** Given exercise **
Update the records below by changing every "Instruction" to "Step" and leaving everything else as it is.

┄┄┄┄┄┄

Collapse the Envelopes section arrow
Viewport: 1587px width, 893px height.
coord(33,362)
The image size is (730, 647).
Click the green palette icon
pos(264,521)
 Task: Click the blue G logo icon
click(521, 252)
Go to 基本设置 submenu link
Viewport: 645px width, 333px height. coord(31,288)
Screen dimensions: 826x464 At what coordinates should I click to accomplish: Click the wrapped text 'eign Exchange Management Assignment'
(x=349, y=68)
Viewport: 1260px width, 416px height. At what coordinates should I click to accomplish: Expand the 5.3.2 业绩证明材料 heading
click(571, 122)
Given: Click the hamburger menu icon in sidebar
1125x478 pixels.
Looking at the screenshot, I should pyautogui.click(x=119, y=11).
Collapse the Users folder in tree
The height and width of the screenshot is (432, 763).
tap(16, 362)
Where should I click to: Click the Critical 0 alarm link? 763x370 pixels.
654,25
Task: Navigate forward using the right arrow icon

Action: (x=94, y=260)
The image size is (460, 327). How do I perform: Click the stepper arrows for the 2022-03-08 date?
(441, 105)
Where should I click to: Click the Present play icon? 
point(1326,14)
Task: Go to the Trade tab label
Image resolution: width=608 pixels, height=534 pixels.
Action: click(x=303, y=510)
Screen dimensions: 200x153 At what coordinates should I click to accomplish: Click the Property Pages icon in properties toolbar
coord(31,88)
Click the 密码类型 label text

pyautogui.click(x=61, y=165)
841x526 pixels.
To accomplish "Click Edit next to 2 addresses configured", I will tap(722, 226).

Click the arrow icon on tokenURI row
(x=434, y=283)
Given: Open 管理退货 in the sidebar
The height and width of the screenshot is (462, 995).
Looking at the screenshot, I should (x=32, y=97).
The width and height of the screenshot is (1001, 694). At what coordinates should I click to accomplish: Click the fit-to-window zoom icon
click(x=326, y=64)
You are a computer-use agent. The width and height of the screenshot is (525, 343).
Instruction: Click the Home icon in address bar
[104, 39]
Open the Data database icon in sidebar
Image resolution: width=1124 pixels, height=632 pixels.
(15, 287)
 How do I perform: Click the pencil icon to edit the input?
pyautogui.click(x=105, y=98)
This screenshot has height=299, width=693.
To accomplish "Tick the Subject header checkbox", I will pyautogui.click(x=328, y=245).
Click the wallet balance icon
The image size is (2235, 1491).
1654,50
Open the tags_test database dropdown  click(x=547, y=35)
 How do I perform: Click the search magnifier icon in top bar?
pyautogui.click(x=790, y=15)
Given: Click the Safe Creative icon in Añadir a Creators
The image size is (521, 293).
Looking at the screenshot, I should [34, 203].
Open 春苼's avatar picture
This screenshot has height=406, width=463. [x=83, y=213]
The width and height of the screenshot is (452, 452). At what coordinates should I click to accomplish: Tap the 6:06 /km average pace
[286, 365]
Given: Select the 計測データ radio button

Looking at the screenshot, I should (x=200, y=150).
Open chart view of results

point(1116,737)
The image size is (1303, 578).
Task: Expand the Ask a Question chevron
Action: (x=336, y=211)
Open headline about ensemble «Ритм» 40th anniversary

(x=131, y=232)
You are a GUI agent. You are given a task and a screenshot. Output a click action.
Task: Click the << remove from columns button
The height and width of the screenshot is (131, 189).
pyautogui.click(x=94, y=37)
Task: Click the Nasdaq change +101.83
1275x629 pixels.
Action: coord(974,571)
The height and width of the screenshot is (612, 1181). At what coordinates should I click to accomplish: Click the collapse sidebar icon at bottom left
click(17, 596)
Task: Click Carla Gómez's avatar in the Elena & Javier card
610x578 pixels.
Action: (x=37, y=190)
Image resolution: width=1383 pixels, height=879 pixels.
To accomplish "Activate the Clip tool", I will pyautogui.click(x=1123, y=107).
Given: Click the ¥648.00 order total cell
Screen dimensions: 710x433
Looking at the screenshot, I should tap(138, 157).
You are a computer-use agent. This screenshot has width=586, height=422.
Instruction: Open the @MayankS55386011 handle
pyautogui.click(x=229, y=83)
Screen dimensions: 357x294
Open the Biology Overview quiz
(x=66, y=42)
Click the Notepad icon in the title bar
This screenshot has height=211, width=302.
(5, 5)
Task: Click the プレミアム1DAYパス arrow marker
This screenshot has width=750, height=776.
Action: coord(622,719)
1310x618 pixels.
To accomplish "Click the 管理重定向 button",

┄┄┄┄┄┄

** Final result **
Collapse the Envelopes section arrow
Viewport: 1587px width, 893px height.
coord(33,362)
The image size is (730, 647).
Click the green palette icon
pos(264,521)
 Task: Click the blue G logo icon
click(521, 252)
Go to 基本设置 submenu link
Viewport: 645px width, 333px height. coord(31,288)
Screen dimensions: 826x464 At what coordinates should I click to accomplish: Click the wrapped text 'eign Exchange Management Assignment'
(x=349, y=68)
Viewport: 1260px width, 416px height. At what coordinates should I click to accomplish: Expand the 5.3.2 业绩证明材料 heading
click(571, 122)
Given: Click the hamburger menu icon in sidebar
1125x478 pixels.
Looking at the screenshot, I should pyautogui.click(x=119, y=11).
Collapse the Users folder in tree
The height and width of the screenshot is (432, 763).
tap(16, 362)
Where should I click to: Click the Critical 0 alarm link? 763x370 pixels.
654,25
Task: Navigate forward using the right arrow icon

Action: (x=94, y=260)
The image size is (460, 327). How do I perform: Click the stepper arrows for the 2022-03-08 date?
(441, 105)
Where should I click to: Click the Present play icon? 
point(1326,14)
Task: Go to the Trade tab label
Image resolution: width=608 pixels, height=534 pixels.
Action: click(x=303, y=510)
Screen dimensions: 200x153 At what coordinates should I click to accomplish: Click the Property Pages icon in properties toolbar
coord(31,88)
Click the 密码类型 label text

pyautogui.click(x=61, y=165)
841x526 pixels.
To accomplish "Click Edit next to 2 addresses configured", I will tap(722, 226).

Click the arrow icon on tokenURI row
(x=434, y=283)
Given: Open 管理退货 in the sidebar
The height and width of the screenshot is (462, 995).
Looking at the screenshot, I should (x=32, y=97).
The width and height of the screenshot is (1001, 694). At what coordinates should I click to accomplish: Click the fit-to-window zoom icon
click(x=326, y=64)
You are a computer-use agent. The width and height of the screenshot is (525, 343).
Step: Click the Home icon in address bar
[104, 39]
Open the Data database icon in sidebar
Image resolution: width=1124 pixels, height=632 pixels.
(15, 287)
 How do I perform: Click the pencil icon to edit the input?
pyautogui.click(x=105, y=98)
This screenshot has height=299, width=693.
To accomplish "Tick the Subject header checkbox", I will pyautogui.click(x=328, y=245).
Click the wallet balance icon
The image size is (2235, 1491).
1654,50
Open the tags_test database dropdown  click(x=547, y=35)
 How do I perform: Click the search magnifier icon in top bar?
pyautogui.click(x=790, y=15)
Given: Click the Safe Creative icon in Añadir a Creators
The image size is (521, 293).
Looking at the screenshot, I should [34, 203].
Open 春苼's avatar picture
This screenshot has height=406, width=463. [x=83, y=213]
The width and height of the screenshot is (452, 452). At what coordinates should I click to accomplish: Tap the 6:06 /km average pace
[286, 365]
Given: Select the 計測データ radio button

Looking at the screenshot, I should (x=200, y=150).
Open chart view of results

point(1116,737)
The image size is (1303, 578).
Task: Expand the Ask a Question chevron
Action: (x=336, y=211)
Open headline about ensemble «Ритм» 40th anniversary

(x=131, y=232)
You are a GUI agent. You are given a task and a screenshot. Output a click action.
Task: Click the << remove from columns button
The height and width of the screenshot is (131, 189).
pyautogui.click(x=94, y=37)
Task: Click the Nasdaq change +101.83
1275x629 pixels.
Action: coord(974,571)
The height and width of the screenshot is (612, 1181). At what coordinates should I click to accomplish: Click the collapse sidebar icon at bottom left
click(17, 596)
Task: Click Carla Gómez's avatar in the Elena & Javier card
610x578 pixels.
Action: (x=37, y=190)
Image resolution: width=1383 pixels, height=879 pixels.
To accomplish "Activate the Clip tool", I will pyautogui.click(x=1123, y=107).
Given: Click the ¥648.00 order total cell
Screen dimensions: 710x433
Looking at the screenshot, I should tap(138, 157).
You are a computer-use agent. This screenshot has width=586, height=422.
Step: Open the @MayankS55386011 handle
pyautogui.click(x=229, y=83)
Screen dimensions: 357x294
Open the Biology Overview quiz
(x=66, y=42)
Click the Notepad icon in the title bar
This screenshot has height=211, width=302.
(5, 5)
Task: Click the プレミアム1DAYパス arrow marker
This screenshot has width=750, height=776.
Action: coord(622,719)
1310x618 pixels.
To accomplish "Click the 管理重定向 button",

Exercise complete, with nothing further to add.